■ Exercise description:
For the listing below, can you add 126 to both numbers of every coordinate pair and write out again, in full, only the lines starting at the one containing "Acknowledgement of Country (63, 2410)" and ending at the one containing "Report to the Council on the Work of the Third", changing nothing but the coordinates?

■ Data section:
>> START

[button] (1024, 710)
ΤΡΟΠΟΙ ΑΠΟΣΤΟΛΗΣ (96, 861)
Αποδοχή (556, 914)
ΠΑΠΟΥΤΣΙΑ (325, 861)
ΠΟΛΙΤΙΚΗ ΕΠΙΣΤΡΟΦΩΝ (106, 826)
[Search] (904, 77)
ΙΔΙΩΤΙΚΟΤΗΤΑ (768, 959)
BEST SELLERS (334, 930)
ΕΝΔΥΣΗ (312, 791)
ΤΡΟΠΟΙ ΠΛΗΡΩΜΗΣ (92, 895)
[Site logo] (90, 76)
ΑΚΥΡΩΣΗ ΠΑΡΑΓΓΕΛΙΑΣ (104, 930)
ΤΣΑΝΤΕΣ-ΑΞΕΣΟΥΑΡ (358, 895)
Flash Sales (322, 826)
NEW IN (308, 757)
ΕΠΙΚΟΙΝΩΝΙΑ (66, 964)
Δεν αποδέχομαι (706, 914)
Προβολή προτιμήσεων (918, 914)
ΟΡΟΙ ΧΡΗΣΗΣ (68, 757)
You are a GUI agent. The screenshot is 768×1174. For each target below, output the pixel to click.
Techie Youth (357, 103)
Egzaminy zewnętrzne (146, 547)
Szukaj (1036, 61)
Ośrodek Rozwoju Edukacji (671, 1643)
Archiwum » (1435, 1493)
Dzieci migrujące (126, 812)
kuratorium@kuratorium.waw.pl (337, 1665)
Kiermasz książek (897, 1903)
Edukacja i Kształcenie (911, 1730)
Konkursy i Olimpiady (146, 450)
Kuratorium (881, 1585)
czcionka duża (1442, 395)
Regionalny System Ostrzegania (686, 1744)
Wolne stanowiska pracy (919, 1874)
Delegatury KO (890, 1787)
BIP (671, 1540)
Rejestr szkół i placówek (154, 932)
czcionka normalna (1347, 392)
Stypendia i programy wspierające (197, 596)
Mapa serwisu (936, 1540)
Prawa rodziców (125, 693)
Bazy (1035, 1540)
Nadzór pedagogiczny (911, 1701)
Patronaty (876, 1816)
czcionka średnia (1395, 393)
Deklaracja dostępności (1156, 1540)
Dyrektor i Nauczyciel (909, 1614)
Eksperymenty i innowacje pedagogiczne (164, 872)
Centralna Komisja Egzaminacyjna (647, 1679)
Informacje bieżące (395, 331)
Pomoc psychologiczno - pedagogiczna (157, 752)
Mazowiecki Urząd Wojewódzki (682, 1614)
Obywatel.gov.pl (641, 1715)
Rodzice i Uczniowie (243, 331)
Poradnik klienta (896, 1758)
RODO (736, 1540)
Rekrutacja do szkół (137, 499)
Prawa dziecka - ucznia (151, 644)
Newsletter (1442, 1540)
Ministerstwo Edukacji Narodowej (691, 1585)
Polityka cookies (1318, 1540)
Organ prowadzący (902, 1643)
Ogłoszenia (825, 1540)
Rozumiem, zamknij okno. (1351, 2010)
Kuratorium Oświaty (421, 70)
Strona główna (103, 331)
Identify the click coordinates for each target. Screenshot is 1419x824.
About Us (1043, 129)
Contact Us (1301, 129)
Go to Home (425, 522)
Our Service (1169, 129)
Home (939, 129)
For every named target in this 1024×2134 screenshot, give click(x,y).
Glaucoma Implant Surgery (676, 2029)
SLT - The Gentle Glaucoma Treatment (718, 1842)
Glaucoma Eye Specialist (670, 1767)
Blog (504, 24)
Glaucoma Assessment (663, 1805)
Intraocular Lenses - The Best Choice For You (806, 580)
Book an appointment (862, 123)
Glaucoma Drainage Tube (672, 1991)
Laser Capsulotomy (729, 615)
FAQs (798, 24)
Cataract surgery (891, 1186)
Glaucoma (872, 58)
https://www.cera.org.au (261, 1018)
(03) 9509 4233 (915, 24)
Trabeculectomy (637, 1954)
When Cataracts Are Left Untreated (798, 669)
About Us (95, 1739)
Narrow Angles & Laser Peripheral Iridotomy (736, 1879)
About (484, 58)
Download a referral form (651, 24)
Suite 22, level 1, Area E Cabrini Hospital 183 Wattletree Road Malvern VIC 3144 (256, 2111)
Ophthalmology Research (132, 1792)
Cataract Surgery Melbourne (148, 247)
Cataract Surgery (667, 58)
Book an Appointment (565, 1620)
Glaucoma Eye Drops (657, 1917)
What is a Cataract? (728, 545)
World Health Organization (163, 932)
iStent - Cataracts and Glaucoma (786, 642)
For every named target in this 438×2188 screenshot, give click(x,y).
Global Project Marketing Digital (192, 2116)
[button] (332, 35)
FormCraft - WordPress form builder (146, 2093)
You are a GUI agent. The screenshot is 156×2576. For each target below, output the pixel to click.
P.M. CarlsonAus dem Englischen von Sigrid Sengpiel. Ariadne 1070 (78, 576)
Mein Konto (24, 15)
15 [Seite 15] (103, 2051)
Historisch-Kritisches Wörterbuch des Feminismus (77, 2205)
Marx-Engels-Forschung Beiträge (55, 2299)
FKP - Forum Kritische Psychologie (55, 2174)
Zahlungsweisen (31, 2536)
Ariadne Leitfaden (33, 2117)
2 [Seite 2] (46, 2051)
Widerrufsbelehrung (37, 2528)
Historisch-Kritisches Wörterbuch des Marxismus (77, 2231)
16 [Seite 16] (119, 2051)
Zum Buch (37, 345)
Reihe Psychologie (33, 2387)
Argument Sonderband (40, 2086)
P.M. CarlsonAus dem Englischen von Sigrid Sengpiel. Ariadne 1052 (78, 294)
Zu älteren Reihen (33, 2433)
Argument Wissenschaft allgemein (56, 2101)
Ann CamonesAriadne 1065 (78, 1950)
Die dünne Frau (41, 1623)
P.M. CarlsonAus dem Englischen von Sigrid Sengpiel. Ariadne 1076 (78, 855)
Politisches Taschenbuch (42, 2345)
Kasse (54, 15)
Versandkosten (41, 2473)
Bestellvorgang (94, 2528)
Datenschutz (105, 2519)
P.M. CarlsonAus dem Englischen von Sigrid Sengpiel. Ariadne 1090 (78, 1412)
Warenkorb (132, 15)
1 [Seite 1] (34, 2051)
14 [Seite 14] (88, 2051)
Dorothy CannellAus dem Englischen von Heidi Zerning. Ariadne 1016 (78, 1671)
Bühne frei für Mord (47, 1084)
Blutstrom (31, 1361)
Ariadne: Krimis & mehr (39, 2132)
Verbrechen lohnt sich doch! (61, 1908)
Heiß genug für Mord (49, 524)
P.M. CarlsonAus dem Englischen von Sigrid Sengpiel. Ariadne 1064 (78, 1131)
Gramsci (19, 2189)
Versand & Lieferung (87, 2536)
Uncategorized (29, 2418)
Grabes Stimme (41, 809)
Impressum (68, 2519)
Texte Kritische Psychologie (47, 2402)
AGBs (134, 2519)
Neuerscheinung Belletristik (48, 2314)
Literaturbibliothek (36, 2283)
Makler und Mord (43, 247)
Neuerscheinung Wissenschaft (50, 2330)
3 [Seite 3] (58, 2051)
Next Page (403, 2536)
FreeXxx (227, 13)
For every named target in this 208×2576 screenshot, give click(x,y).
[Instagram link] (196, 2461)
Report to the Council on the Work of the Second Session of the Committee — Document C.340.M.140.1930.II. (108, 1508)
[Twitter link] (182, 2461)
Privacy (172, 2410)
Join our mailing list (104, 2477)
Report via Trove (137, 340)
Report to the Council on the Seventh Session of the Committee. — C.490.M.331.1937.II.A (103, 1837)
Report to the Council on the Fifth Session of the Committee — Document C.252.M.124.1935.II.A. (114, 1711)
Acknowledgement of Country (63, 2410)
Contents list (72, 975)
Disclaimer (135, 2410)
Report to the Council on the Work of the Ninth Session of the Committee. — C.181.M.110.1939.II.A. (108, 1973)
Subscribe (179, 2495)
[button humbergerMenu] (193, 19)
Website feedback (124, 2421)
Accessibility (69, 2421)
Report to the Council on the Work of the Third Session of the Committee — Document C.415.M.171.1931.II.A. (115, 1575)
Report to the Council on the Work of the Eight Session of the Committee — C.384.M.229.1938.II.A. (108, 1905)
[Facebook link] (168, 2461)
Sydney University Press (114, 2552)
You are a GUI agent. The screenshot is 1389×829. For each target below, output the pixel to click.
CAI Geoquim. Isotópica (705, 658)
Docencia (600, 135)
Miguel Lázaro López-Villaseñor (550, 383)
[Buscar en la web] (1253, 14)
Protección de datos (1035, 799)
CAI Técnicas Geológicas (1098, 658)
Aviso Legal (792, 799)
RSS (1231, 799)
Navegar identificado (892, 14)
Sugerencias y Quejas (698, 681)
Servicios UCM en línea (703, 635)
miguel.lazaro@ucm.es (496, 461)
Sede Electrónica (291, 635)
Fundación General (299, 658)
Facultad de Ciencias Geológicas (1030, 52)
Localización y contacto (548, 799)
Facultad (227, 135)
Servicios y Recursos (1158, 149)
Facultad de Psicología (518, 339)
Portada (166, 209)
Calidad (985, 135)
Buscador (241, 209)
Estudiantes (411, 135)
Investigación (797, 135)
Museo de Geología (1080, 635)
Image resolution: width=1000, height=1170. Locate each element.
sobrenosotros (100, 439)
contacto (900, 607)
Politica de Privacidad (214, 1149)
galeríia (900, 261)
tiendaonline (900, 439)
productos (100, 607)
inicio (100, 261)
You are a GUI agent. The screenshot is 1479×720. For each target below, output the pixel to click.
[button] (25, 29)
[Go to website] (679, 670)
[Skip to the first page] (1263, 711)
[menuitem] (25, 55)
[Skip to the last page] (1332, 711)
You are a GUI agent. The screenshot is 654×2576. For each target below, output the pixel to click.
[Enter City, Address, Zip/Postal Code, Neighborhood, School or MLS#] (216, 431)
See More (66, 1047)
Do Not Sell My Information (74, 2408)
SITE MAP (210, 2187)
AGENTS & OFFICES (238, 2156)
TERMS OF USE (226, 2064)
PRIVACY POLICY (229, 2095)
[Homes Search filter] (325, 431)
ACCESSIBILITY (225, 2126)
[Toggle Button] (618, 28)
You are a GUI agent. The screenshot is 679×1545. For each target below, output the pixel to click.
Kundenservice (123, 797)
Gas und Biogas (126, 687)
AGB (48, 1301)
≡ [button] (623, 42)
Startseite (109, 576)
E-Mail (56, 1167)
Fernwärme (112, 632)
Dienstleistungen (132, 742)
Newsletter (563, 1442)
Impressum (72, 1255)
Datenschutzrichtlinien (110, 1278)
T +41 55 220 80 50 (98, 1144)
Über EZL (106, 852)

>> END

■ Task output:
Acknowledgement of Country (189, 2536)
Contents list (198, 1101)
Disclaimer (261, 2536)
Report to the Council on the Work of the Ninth Session of the Committee. — C.181.M.110.1939.II.A. (234, 2099)
Subscribe (305, 2621)
[button humbergerMenu] (319, 145)
Website feedback (250, 2547)
Accessibility (195, 2547)
Report to the Council on the Work of the Third Session of the Committee — Document C.415.M.171.1931.II.A. (241, 1701)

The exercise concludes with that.